Monday’s launch of the last member of the baseline constellation marks the culmination of 15 years of work. QZSS was initiated in 2002 with the overall objective of increasing the availability of GPS navigation services, particularly in Japan’s urban canyons where tall buildings block out the signals of all GPS satellites that are not particularly high in the sky, potentially causing interruptions in service if less than four satellites are visible.
To accomplish this, QZSS was initially designed as a three-satellite constellation that allows one satellite to be at very high elevation at any given time, essentially adding a GPS-compatible satellite to increase the odds of sufficient satellites being visible for users. QZS-3, as the GEO member of the constellation, was added later to deliver augmentation over the broader Asia-Pacific Region, aiding air traffic control, marine services and scientific applications.
The QZSS satellites deliver two types of signals – GPS-compatible navigation signals that can be processed by any GPS receiver as a standard member of the constellation, and GPS augmentation messages that require specialized receivers to more accurately calculate a user’s position.
The GPS augmentation approach employed by QZSS is similar to that of the U.S. Wide Area Augmentation System, utilizing a number of ground stations to measure variability in GPS signals – caused by clock errors on the satellites or signal distortion in Earth’s ionosphere. Correction messages are generated on the ground and immediately sent to the QZSS satellites which relay them in real-time for use by augmentation-enabled receivers to improve location accuracy to one meter or better.
QZSS takes a unique spot in the satellite spectrum in that it is designed to augment another satellite constellation but moves beyond acting as a bent-pipe relay of ground-generated augmentation signals and in-fact delivers navigation signals of its own. The QZSS constellation will also be capable of augmentation for the European Galileo navigation constellation that will become operational before the end of the decade.
The QZS-1 satellite served as a critical demonstrator for the program, undergoing extensive signals characterization and testing after being lifted into orbit. Studies showed that GPS accuracy was improved by a factor of 2.5 through the augmentation code transmitted by the satellite. These results prompted JAXA to order three DS-2000-based satellites from Mitsubishi Electric in 2013 for a total of $526 million in order to establish the operational QZSS constellation for 24/7 augmentation services.
A carbon copy of QZS-2, the Michibiki-4 satellites stands 6.2 meters tall and weighs in at four metric tons, comprising a 1,180-Kilogram satellite platform, 370kg navigation payload and 2,450kg of maneuvering propellant. At the heart of the satellite sits a pair of redundant Rubidium Atomic Clocks that provide the ultra-stable timing needed in the generation of regular GPS navigation messages. Japan received clearance from the U.S. in 2006 to use the GPS navigation bands as well as the L1-SAIF augmentation signal architecture.
Called up for the launch of QZS-4 will be Japan’s trusted H-IIA rocket, making its fifth flight of the year and breaking its previous best mark for the number of missions in a calendar year. In the H-IIA 202 configuration used on Monday, the vehicle consists of a two-stage stack four meters in diameter plus a pair of SRB-A3 Solid Rocket Boosters to do most of the heavy-lifting in the first minute and a half of the flight. H-IIA 202 has a launch mass of 285 metric tons and can lift 4,100 Kilograms into a Geostationary Transfer Orbit.

REQUEST 1 → From the QZSS text, reproduce word for word the part that opens with the words containing "To accomplish this, QZSS" and closes with "and scientific applications.".
REQUEST 2 → According to the QZSS text, why was the constellation originally designed so that one satellite is at very high elevation at any given time? Answer in one to three sentences.

RECORDED INFORMATION →
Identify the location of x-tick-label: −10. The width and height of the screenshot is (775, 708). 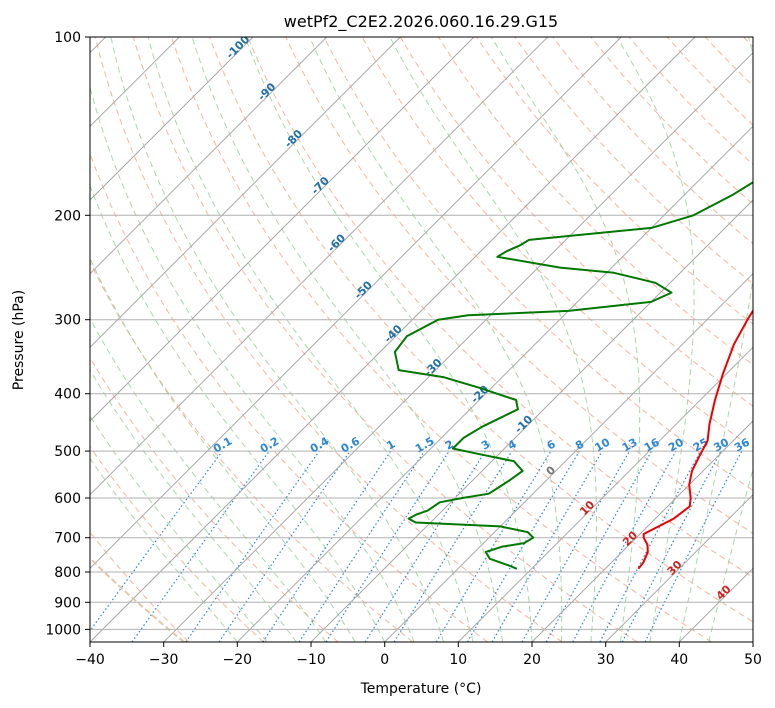
(311, 660).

TASK OUTPUT 1 →
To accomplish this, QZSS was initially designed as a three-satellite constellation that allows one satellite to be at very high elevation at any given time, essentially adding a GPS-compatible satellite to increase the odds of sufficient satellites being visible for users. QZS-3, as the GEO member of the constellation, was added later to deliver augmentation over the broader Asia-Pacific Region, aiding air traffic control, marine services and scientific applications.

TASK OUTPUT 2 → In Japan's urban canyons, tall buildings block the signals of GPS satellites that are not high in the sky, which can interrupt service if fewer than four satellites are visible. Keeping one GPS-compatible satellite at very high elevation raises the odds that users can see enough satellites.